There are other quirks in having a national broadcaster. For example, if you have a hit TV show, as Doctor Who is in the UK, you can naturally expect it to have spinoffs and DVD packages, which is indeed the case. But you would also expect it to have more than 12 or 13 episodes a year and to have a regular time slot. This year the Doctor (true to his time-traveling ways) has bounced around on Saturday evening from 6:45 to 7:10 to 7:00 to taking a night off for the Eurovision Song Contest. For such a prominent show, you have to be pretty determined (or have a reliable DVR) to keep from missing it. (Computer users in the UK with broadband have a backup option, the BBC’s on-demand TV service.) Most of all, if you had a hit show like this, you wouldn’t just take a year off. But that is what is happening with Doctor Who. After the current series (which promises the return of his beloved lost companion Rose Tyler) and the usual Christmas Day special episode, the Doctor will be on hiatus until 2010. Can you imagine Fox doing this with American Idol or ABC with Lost?
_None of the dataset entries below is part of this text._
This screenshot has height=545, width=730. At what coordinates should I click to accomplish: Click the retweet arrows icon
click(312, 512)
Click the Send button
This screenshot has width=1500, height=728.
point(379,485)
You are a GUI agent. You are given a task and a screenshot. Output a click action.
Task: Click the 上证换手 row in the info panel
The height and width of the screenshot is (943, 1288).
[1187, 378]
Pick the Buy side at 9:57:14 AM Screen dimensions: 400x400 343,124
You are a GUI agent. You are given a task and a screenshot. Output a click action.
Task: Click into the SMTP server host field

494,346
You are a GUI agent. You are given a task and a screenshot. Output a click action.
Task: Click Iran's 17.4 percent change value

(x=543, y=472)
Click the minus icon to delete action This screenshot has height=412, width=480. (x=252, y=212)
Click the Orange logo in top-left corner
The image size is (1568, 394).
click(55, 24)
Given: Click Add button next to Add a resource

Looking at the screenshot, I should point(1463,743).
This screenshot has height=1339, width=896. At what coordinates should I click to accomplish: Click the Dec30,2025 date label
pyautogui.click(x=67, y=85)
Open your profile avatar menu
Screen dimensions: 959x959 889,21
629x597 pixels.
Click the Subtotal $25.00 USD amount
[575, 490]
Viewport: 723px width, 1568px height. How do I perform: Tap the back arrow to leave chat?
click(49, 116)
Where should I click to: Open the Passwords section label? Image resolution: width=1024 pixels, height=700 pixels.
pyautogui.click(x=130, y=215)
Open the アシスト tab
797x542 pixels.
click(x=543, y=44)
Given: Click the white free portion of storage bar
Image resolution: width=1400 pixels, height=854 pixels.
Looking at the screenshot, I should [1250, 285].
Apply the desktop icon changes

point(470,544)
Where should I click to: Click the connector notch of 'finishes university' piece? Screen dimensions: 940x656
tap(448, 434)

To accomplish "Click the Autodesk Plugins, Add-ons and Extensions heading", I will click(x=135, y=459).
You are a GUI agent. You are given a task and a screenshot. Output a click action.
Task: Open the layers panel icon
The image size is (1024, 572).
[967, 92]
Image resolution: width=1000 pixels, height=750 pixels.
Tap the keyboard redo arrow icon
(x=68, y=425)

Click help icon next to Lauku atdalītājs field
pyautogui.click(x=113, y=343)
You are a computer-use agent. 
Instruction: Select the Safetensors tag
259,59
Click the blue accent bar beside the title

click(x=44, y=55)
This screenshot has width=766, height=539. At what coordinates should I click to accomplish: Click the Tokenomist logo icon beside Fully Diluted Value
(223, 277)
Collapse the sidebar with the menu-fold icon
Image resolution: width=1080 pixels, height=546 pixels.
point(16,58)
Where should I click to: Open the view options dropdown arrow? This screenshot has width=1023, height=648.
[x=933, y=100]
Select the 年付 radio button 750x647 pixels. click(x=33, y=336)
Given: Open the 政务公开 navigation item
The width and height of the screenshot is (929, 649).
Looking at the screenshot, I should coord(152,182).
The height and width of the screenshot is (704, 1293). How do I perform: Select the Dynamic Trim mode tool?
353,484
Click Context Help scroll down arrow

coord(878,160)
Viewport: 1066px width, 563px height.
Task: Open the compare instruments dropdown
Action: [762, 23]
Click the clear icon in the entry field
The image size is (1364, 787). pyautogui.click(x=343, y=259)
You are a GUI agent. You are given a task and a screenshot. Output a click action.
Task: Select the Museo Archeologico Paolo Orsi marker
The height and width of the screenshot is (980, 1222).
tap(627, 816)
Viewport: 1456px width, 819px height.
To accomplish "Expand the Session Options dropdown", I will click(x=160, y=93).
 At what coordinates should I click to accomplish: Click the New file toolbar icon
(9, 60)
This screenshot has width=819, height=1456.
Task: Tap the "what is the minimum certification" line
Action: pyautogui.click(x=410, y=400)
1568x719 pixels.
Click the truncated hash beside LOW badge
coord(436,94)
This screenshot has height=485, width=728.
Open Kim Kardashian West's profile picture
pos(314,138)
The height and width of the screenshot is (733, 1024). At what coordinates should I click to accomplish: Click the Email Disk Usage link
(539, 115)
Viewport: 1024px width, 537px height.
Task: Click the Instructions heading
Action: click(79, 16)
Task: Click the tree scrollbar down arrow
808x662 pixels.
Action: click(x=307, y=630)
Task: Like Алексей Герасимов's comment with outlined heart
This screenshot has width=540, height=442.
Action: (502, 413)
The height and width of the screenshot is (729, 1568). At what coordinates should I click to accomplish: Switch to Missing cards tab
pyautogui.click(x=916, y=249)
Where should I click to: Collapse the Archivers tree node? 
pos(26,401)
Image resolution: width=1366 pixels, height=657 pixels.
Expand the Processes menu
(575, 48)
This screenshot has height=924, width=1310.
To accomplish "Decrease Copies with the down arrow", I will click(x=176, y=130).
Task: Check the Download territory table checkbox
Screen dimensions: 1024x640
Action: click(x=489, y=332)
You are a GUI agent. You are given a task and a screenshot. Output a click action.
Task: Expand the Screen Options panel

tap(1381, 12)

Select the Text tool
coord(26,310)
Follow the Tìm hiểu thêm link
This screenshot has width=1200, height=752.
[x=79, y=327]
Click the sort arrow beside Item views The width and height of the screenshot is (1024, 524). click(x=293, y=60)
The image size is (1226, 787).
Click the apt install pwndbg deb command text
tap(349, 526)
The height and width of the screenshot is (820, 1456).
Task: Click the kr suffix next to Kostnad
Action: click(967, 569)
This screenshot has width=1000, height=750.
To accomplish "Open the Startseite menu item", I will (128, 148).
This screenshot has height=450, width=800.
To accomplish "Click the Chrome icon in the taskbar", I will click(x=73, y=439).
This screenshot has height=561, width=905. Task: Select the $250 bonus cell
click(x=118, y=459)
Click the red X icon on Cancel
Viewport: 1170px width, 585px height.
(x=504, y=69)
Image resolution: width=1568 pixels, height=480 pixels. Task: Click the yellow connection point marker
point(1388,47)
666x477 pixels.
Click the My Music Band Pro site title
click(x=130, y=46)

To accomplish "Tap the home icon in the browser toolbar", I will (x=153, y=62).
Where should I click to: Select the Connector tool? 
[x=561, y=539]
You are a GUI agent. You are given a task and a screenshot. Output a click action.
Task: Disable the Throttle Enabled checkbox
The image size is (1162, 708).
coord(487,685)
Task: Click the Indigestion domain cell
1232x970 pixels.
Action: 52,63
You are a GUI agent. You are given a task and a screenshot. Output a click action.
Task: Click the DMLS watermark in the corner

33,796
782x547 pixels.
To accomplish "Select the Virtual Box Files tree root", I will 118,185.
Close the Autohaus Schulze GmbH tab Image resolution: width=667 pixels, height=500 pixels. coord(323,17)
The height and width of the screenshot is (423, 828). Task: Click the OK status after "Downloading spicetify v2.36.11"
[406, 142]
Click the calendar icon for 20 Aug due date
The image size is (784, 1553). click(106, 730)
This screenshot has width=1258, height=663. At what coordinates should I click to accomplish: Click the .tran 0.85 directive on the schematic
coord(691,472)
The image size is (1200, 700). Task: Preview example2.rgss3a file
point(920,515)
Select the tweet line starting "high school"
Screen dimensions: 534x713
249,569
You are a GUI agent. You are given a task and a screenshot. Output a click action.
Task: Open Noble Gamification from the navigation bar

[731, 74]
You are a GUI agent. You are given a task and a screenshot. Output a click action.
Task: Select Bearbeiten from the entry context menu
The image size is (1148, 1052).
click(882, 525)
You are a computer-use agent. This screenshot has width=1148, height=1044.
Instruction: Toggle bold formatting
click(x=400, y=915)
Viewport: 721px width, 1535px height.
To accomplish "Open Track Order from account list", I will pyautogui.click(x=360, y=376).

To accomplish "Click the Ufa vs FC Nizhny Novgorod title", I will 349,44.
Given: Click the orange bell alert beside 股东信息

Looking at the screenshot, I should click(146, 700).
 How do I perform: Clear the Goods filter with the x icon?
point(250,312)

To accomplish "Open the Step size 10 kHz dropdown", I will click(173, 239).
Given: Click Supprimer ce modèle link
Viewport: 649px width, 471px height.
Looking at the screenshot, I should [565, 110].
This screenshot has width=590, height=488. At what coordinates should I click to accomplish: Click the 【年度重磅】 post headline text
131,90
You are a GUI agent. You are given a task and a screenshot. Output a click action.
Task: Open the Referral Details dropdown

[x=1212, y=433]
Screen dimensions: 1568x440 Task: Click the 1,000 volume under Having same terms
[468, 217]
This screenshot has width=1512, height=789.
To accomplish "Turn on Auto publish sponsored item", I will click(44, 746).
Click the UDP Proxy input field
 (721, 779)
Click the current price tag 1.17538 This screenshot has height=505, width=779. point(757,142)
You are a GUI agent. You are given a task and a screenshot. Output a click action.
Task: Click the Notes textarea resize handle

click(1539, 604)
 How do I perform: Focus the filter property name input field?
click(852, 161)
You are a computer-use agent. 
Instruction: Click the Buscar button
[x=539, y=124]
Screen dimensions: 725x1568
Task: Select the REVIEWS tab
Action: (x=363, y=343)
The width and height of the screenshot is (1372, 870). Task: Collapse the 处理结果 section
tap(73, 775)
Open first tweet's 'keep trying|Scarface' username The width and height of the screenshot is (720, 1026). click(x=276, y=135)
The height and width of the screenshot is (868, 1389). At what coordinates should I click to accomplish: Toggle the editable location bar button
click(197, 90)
This would be depressing news except for one additional fact. It has been announced that, upon the show’s return, the showrunner will be Steven Moffat, who has been the writer of the very best episodes in the revised show’s four-year run. These include the two-parter “The Empty Child”/“The Doctor Dances,” which introduced the rogue time agent Capt. Jack Harkness, who was spun off into his own Torchwood series; “The Girl in the Fireplace,” in which the doctor had a bittersweet brief but lifelong romance with Madame de Pompadour; “Blink,” the award winning episode (involving malevolent statues) that was one of the scariest things I have ever seen on TV; and the recent two-parter “Silence in the Library”/“Forest of the Dead,” which introduced yet another of Moffat’s trademark time travel conundrums.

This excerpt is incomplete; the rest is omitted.